The given observations of the present study were supported by the analysis of data extracted from the early stages of ABI in a single monitoring session. It is acknowledged that a cohort study design would increase the possibility to follow-up physiological changes in this population. Our results are derived from MCA blood transit velocity, instead of actual cerebral blood volume or brain perfusion, and this limitation could have affected our results. IJVC increased ICP and this could have caused a reduction in MCA diameter, thus leading to overestimation of the corresponding drop in CBv, as well as small errors in CrCP and RAP. Despite a large range of ages included, our main findings persisted even with the removal of data from patients under 18 years old. Automated and continuous PaCO2 was not registered, although maintained within controlled limits due to mechanical ventilation and did not show significant changes during monitoring sessions; rather, EtCO2 was used as a proxy of changes in arterial CO2 tension.

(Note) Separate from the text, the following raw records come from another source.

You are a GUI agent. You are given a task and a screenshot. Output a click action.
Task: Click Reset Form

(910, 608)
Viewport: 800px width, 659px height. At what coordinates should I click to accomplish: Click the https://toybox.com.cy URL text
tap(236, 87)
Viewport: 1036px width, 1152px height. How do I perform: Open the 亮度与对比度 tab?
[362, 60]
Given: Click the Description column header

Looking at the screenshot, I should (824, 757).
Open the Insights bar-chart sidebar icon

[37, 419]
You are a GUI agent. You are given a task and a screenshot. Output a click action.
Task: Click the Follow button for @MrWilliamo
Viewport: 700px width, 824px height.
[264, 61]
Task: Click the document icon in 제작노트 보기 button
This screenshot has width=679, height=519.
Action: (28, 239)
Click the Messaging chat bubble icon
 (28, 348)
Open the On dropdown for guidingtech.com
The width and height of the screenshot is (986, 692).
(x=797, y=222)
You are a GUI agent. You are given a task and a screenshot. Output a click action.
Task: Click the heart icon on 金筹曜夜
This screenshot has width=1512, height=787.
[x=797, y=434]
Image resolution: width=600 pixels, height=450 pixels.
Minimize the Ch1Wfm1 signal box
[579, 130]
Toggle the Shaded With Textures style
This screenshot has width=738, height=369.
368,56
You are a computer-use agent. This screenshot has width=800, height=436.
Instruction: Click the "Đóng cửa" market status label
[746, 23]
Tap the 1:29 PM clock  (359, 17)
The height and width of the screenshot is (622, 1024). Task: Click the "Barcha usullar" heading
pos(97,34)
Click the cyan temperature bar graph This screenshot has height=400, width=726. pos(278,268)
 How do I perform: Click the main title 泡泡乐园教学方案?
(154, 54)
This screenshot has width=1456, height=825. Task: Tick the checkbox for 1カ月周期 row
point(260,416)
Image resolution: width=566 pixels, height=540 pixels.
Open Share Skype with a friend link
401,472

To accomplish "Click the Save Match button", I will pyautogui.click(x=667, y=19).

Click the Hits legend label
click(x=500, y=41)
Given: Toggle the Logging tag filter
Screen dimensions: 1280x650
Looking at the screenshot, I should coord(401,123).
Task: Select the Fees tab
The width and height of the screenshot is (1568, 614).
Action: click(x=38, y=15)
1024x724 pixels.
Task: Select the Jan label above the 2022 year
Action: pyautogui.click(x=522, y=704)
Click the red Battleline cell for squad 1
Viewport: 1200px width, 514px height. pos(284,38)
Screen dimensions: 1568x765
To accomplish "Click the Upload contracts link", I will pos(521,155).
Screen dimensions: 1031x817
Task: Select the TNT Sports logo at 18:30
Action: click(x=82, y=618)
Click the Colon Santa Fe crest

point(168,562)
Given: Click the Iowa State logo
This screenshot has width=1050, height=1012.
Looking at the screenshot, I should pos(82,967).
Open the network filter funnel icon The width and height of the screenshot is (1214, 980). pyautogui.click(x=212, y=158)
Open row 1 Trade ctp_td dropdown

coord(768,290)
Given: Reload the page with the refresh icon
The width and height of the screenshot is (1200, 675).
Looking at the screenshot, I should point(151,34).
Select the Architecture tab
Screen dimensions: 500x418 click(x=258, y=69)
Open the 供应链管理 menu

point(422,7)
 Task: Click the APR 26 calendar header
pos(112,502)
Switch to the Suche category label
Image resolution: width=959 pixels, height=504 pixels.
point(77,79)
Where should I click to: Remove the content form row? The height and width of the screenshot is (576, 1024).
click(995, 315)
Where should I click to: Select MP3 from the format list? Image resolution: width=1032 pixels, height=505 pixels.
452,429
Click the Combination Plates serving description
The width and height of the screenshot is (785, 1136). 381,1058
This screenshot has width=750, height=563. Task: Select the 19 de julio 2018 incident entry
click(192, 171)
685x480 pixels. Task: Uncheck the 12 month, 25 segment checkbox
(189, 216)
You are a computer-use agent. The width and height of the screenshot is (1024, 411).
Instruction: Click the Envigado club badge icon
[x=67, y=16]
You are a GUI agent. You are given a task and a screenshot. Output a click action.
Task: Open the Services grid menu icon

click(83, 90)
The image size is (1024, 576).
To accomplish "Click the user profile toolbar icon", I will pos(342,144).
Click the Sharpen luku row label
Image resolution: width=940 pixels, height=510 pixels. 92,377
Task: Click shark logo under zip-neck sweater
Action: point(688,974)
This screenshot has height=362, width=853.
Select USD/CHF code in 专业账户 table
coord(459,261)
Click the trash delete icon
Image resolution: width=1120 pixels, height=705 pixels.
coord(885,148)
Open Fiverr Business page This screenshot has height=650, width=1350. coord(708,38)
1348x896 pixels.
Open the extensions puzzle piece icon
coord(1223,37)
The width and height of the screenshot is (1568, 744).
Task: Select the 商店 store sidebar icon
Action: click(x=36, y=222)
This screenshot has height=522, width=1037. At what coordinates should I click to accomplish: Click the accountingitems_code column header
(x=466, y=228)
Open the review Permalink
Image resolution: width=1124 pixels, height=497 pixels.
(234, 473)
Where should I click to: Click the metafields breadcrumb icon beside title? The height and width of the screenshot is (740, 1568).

To maintain the focus of the study on the main hypothesis outlined in the Introduction, we have not explored other interparameter relationships, such as the association between ΔCrCP and ΔRAP. Changes in RAP due to IJVC and its association with corresponding changes in MAP can reflect the status of dynamic CA, which are under investigation and will be reported elsewhere. Finally, TCD measurements were performed exclusively on main distal branches of internal carotid arteries, the MCAs more specifically, not considering disturbances on the posterior fossa.

Conclusions

Critical closing pressure is correlated with ICP variations and may aid in planning therapeutic interventions based on hemodynamic adjustments. An induced mild ICP elevation in the present study did not impact the CPP of craniectomized patients. These patients demonstrated elevated MAP response to ICP variation, despite the persistence of higher CVR, which may be interpreted as a protection mechanism provided by DC. Patients with ABI not submitted to neurosurgical procedures revealed a higher capacity of handling artificial ICP elevation, which may be attributed to less severe injury, appropriate ICC, and efficient compensatory reserve. These observations altogether reinforce the need for multimodal monitoring of the neurocritical patient.